TASK DETAILS:
Render the lines of the material below as a numbered list, starting with the line containing "Where should I click to: Pick" and continuing through the line containing "I will point(73,601).". Include only those lines and drop any blank ones.
§
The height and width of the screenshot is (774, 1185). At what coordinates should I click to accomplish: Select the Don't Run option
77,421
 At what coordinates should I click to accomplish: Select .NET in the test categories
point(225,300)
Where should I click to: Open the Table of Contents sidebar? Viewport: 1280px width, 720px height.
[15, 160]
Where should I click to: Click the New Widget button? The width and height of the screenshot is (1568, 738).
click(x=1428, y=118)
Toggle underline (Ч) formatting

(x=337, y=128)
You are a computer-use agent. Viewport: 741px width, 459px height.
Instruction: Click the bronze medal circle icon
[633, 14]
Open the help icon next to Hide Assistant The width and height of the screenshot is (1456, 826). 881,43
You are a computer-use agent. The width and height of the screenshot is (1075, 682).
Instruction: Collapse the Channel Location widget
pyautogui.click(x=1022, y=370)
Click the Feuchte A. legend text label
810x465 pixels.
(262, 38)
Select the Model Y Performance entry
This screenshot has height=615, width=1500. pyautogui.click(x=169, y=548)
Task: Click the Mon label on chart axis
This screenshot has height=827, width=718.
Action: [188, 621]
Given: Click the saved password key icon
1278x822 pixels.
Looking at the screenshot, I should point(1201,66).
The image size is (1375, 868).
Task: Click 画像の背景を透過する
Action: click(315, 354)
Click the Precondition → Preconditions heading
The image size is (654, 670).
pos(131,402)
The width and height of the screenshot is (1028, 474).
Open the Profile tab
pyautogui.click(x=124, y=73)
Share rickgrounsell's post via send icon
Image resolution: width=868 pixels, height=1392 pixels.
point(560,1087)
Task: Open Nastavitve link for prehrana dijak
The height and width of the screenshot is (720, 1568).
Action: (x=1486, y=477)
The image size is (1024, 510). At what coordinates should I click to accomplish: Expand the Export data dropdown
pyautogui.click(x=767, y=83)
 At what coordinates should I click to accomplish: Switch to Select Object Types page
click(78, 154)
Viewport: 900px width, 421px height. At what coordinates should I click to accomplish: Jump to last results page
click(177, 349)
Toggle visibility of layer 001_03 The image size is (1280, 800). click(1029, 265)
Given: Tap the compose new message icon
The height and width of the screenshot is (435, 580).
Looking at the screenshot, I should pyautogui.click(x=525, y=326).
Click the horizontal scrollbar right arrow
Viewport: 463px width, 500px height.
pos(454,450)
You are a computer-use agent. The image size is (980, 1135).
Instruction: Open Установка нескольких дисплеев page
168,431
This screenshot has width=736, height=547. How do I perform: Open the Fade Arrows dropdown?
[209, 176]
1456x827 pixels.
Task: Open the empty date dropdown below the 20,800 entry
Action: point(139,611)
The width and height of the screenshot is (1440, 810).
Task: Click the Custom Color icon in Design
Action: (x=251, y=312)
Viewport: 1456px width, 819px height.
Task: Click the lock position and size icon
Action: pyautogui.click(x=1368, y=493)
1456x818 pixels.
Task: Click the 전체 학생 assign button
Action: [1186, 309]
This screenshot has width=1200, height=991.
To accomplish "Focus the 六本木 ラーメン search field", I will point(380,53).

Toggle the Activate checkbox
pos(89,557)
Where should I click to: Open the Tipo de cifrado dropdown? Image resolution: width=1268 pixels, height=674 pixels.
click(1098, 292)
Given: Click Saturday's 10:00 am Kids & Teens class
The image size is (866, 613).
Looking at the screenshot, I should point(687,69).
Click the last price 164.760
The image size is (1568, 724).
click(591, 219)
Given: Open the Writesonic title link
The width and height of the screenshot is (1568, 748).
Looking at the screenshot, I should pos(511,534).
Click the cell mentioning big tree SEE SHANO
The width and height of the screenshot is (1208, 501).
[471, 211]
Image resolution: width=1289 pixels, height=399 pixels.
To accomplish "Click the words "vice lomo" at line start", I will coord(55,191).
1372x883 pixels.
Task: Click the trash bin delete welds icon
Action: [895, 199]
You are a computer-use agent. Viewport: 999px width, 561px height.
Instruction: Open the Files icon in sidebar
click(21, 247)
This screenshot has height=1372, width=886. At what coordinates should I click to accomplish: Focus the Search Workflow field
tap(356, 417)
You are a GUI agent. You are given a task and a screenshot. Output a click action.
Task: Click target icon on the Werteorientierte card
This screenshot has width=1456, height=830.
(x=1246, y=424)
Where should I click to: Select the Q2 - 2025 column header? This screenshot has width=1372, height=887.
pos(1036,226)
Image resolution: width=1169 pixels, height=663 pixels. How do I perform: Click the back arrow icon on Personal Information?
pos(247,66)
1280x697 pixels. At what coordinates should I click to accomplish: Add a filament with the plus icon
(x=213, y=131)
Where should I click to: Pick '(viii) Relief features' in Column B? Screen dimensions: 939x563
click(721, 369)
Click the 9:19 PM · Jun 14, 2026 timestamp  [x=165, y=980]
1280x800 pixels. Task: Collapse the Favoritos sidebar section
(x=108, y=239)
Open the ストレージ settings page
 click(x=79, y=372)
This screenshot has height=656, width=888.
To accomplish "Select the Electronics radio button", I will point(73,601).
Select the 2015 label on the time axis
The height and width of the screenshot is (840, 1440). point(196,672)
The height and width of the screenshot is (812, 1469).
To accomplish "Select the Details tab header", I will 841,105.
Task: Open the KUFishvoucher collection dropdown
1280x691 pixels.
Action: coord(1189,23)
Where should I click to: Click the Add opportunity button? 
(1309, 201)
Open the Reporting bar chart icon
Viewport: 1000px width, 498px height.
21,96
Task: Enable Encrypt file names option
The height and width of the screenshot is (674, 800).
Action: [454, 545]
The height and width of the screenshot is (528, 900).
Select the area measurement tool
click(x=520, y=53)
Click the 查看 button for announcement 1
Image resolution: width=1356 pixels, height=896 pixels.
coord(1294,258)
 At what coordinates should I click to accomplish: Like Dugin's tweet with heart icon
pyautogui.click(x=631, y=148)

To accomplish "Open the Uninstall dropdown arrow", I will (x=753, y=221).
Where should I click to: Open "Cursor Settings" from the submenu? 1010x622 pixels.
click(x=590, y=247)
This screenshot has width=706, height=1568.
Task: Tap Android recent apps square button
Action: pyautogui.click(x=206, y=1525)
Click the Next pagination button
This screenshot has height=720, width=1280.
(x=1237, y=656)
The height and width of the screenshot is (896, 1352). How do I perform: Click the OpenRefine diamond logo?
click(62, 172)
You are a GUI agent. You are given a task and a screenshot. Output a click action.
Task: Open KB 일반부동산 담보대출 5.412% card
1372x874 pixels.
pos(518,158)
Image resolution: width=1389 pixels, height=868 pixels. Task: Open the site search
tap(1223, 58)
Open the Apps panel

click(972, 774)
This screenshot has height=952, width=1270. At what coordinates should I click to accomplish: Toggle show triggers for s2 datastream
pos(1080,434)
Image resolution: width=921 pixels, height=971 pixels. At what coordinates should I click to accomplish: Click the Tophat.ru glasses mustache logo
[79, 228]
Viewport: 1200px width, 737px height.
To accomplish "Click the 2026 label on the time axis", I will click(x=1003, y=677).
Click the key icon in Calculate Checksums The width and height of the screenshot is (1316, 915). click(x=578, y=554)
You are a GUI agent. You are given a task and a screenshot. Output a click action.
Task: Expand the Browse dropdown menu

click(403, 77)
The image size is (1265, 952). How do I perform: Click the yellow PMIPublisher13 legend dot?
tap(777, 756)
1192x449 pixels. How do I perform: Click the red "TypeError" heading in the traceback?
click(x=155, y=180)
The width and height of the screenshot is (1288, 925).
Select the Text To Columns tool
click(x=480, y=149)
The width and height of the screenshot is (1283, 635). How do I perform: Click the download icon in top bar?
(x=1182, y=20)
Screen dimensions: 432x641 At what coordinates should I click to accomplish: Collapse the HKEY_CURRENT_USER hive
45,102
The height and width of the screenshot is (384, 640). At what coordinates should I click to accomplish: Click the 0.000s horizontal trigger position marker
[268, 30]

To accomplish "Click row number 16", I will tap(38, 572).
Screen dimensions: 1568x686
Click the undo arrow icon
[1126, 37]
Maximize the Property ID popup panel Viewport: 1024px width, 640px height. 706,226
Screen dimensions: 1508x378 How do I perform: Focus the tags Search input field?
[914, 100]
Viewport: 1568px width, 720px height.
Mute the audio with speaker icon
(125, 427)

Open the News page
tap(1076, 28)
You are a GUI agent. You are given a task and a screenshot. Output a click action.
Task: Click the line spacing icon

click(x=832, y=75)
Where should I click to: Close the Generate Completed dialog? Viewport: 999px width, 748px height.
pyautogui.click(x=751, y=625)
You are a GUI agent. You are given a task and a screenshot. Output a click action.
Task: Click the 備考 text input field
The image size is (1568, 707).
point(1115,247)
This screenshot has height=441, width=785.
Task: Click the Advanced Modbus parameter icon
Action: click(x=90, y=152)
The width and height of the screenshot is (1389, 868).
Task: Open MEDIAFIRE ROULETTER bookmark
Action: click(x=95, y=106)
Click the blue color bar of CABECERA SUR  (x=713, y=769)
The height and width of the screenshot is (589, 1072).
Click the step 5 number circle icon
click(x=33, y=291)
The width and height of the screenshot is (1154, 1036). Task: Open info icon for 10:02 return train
§
TASK ANSWER:
1. Where should I click to: Pick '(viii) Relief features' in Column B? Screen dimensions: 939x563
2. click(721, 369)
3. Click the 9:19 PM · Jun 14, 2026 timestamp  [x=165, y=980]
4. 1280x800 pixels. Task: Collapse the Favoritos sidebar section
5. (x=108, y=239)
6. Open the ストレージ settings page
7.  click(x=79, y=372)
8. This screenshot has height=656, width=888.
9. To accomplish "Select the Electronics radio button", I will point(73,601).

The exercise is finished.